My oldest son has suffered egregiously with eczema for many years. A particularly harrowing bout was when he was 2½ years old. His skin had gotten leathery, parched, and mottled. I recall one evening when we went to change his diaper and clothes, his pajamas and diaper were full of with mysterious little black flakes. My husband thought he had soiled himself and his entire body with poop. The dark shavings, were everywhere, but his diaper was completely dry and the telltale scent was absent. I slowly realized that the black flakes were dead skin cells that had fallen off. I remember that moment with equal parts horror and despair.
At that instant, I decided to try the Emu oil. So many products promised the rapture of soft, supple skin and we only knew too well than to put all of our hopes into a bottle (as organic and chemical free as it might be). The next morning when he awoke, I was shocked to see that his skin looked moist and dewy. His skin had not been this resplendent since he was a newborn babe!

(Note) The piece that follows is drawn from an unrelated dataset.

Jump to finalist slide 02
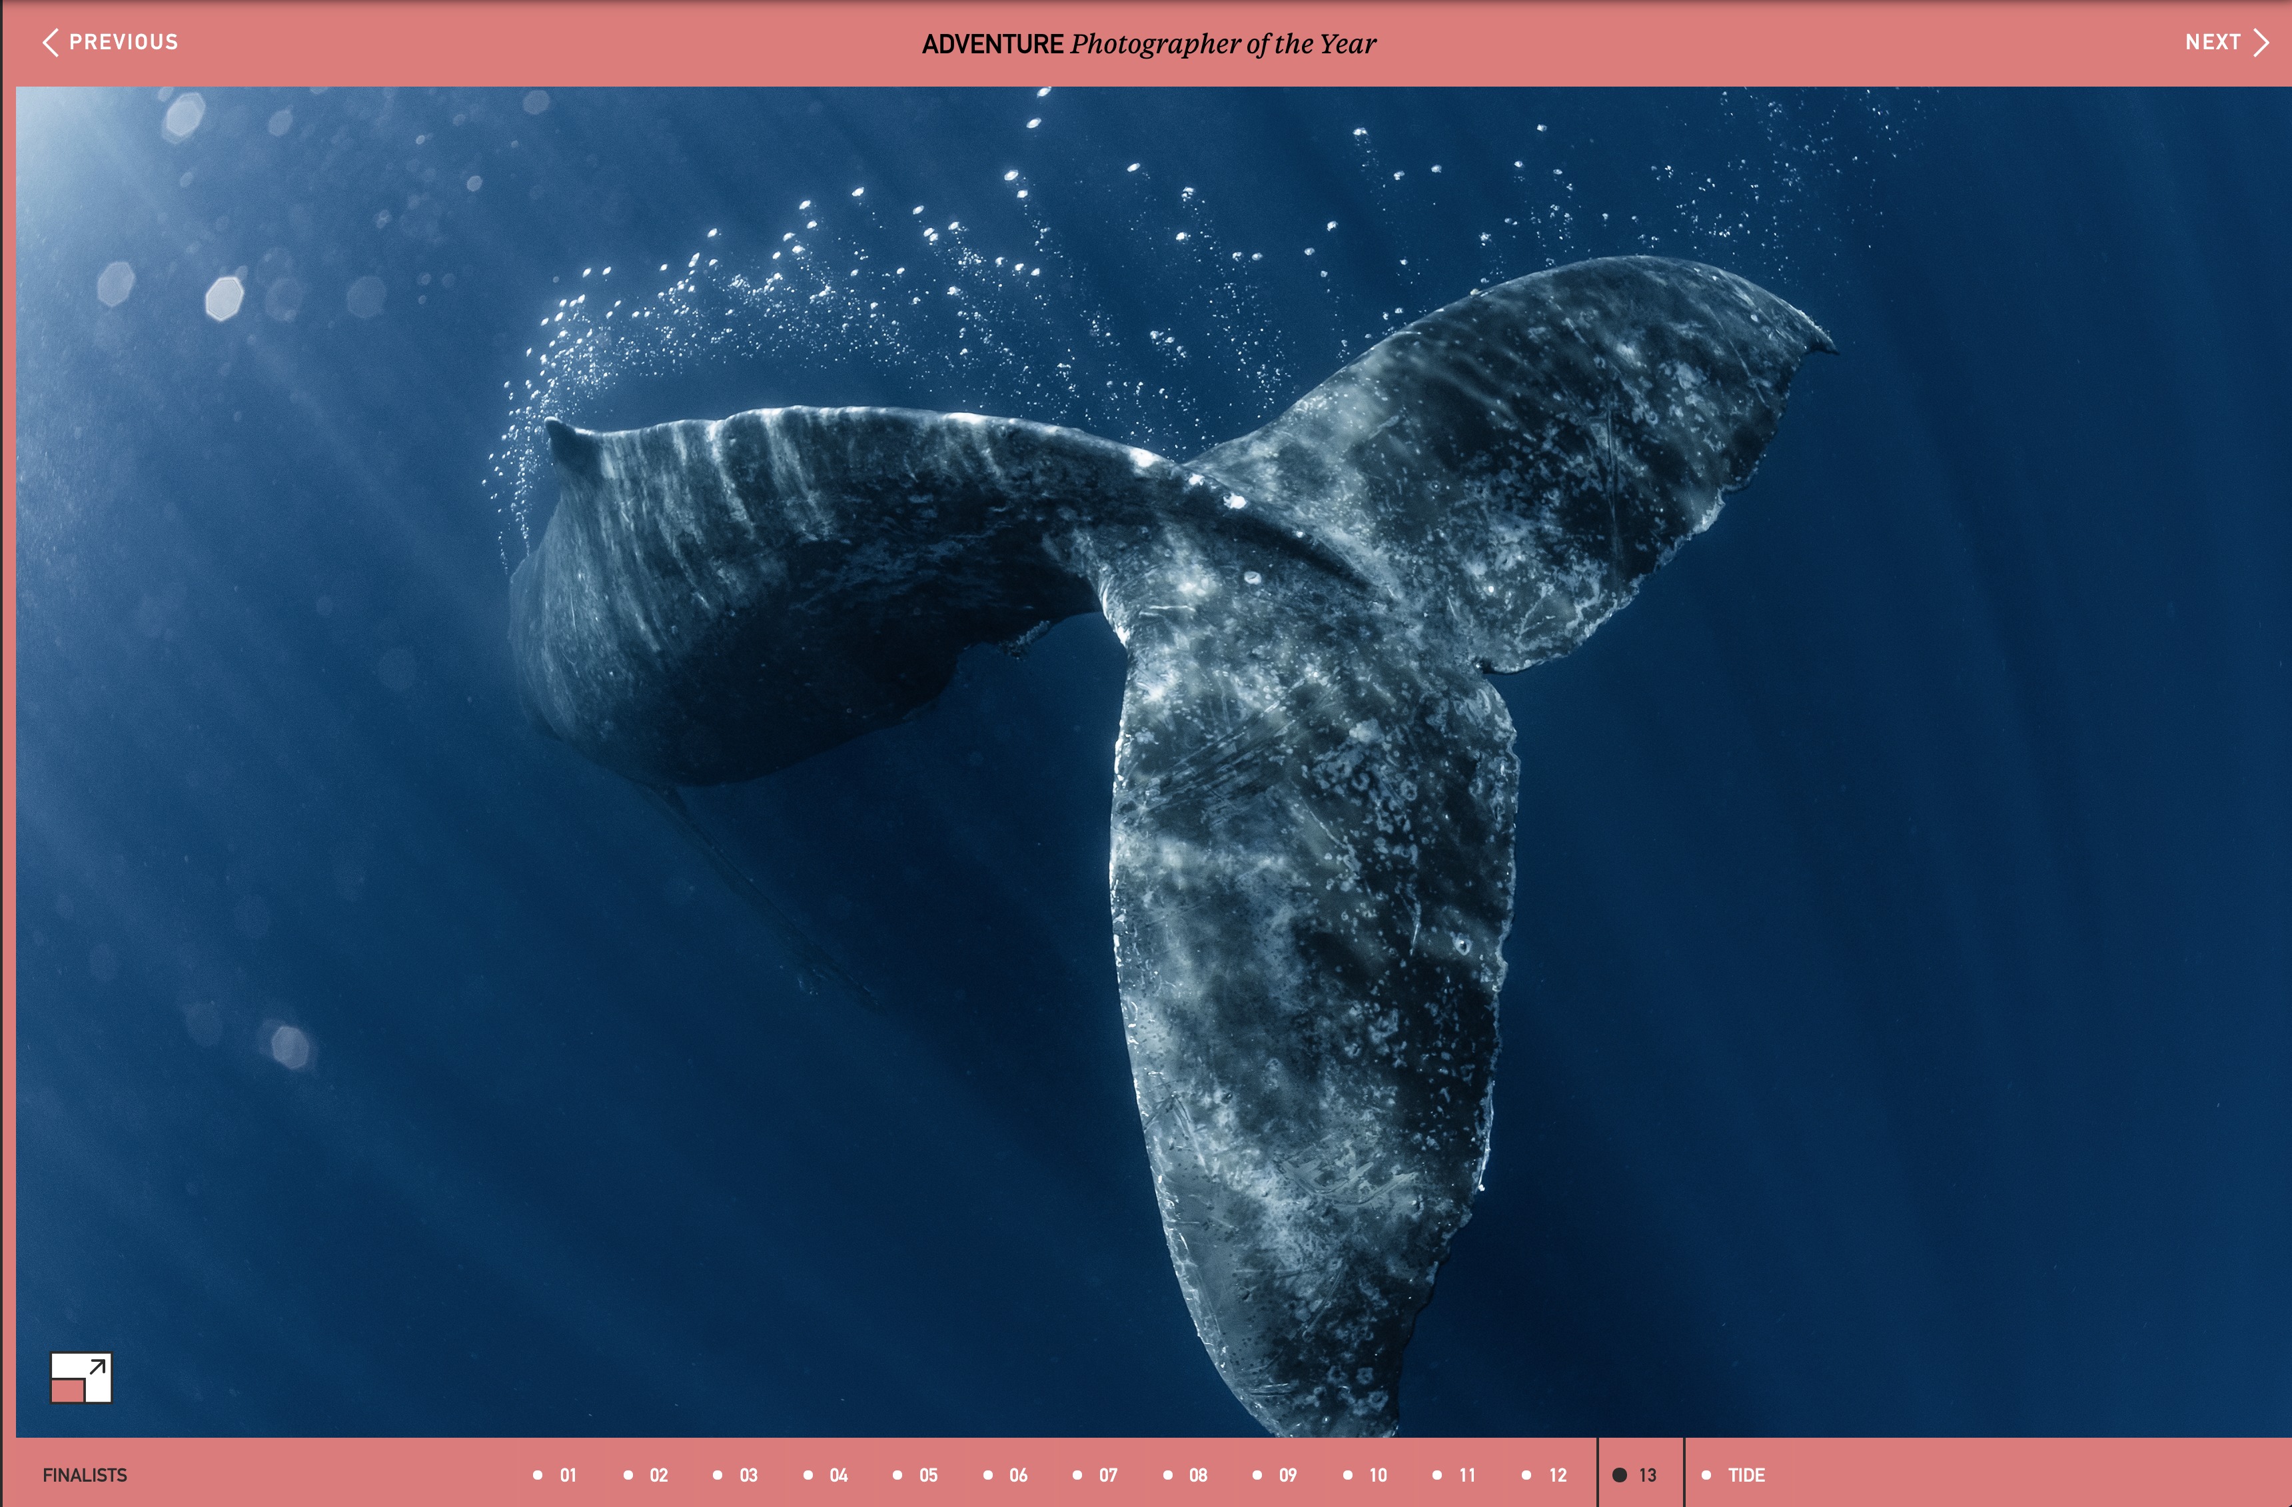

Photo Credit: Geoff Reynolds
Historically, emu oil has been prized for its anti-inflammatory properties in aboriginal medicine. It has been used topically for inflammatory arthritis, pain, and wound healing for centuries in aboriginal culture. Emu oil is rich in omega-3, omega 6, and omega 9 fatty acids. It is a potent anti-inflammatory. In animal studies, emu oil has been found to decrease inflammation and promote wound healing in superficial stage 2 burns. It actively decreases pro-inflammatory chemicals such as tumor necrosis factor- alpha in the healing tissues. Because eczema is a condition of chronic skin inflammation, it makes sense that emu oil can provide therapeutic benefit.